High LTV lending soars

Sam Cordon

July 12, 2013

The latest mortgage monitor from e.surv suggested lending at loan to values over 85% was at its highest since the financial crisis peaked in September 2008.

In June 7,046 loans were advanced to borrowers with a deposit of less than 15%, up 47% from 4,790 in June 2012.

Richard Sexton, director of e.surv chartered surveyors, said: “Last year the lending market was thorny for first-time buyers.

“Typically they have less equity so banks eyed them with caution. Property prices need only fall a little before a high LTV borrower falls into negative equity and the bank stands to lose.”

Sexton said over the past year lenders have made it easier for a first-time buyer to get a house purchase loan partly through Funding for Lending. Shored up balance sheets have also helped, said Sexton, as well as banks getting used to the new regulatory regime.

This increased appetite to lend to borrowers with smaller deposit drove a 23% year-on-year increase in total house purchase lending. There were 58,321 house purchase approvals in June up from just 47,422 in June last year.

The lending figures were also reflected in the growing number of loans on properties under £125,000 in value.

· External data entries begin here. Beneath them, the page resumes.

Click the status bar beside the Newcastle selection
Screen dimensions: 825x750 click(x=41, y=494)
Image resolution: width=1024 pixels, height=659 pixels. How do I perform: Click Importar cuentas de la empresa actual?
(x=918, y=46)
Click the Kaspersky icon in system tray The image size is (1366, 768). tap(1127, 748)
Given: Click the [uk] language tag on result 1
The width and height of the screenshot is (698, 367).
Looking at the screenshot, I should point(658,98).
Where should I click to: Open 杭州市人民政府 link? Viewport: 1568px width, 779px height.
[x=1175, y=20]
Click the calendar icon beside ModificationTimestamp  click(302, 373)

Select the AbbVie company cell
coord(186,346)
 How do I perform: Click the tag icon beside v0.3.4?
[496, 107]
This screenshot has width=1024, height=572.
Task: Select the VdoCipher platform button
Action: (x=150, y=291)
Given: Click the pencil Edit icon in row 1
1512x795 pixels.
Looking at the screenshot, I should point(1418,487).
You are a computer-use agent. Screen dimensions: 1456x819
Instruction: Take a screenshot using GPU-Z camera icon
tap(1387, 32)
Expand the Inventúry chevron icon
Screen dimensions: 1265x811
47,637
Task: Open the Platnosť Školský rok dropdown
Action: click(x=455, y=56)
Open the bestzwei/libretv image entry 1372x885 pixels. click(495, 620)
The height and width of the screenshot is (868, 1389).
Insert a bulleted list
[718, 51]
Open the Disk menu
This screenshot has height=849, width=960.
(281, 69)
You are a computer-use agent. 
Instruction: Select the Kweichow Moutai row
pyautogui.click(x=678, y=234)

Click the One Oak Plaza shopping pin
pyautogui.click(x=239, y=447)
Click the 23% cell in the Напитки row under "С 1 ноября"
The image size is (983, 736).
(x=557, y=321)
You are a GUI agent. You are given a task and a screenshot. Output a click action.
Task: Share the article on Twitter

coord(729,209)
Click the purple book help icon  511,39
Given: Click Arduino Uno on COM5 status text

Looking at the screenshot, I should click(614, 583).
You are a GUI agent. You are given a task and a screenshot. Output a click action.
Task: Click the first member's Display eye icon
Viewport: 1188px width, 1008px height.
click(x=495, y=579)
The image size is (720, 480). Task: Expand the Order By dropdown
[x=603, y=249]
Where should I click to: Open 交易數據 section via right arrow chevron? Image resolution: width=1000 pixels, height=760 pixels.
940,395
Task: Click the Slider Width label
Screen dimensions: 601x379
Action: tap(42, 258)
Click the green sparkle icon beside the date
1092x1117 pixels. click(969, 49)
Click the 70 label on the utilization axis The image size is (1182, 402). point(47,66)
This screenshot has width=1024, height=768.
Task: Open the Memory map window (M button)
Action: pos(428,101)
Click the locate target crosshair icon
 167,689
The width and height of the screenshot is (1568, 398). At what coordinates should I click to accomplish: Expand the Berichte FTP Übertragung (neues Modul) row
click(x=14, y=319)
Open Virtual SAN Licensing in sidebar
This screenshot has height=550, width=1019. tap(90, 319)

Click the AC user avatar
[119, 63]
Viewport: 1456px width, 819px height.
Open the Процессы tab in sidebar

There were 13,975 loans approvals for the purchase of property worth under £125,000, up a third on this time last year when there were 10,433.

Transaction numbers were flat month-on-month in June but in May the number of loans made reached a high not seen for 41 months.

The average monthly number of loans over the past twelve months was 53,248 but June bucked the trend by rising 9% above that average.

E.surv said the increase in lending is skewed towards the South East and London where more people are able to meet lending criteria.

Remortgaging activity in the South East and London is also high with the firm claiming borrowers with equity are remortgaging to access the better rates on offer helping them to pay down debts.

Sexton said: “Lending has risen hugely since last year it’s true. But there’s a twist in the tale. The increase in lending has been focused in the hot spot of London and the surrounding South East. It’s not a deliberate policy from lenders it’s just a case of there being more equity-rich buyers in the South East.

“Employment levels are higher there than the rest of the country, wage growth is stronger, and it is generally more affluent than all other areas of the country,” he said.

And he added: “Outside of the South East comparatively few people are able to build up a substantial deposit and meet lending criteria. High inflation and rising house prices are bogging down potential buyers and slowing their progress to purchase, by swallowing their savings. The increase in lending is still to filter through to many.”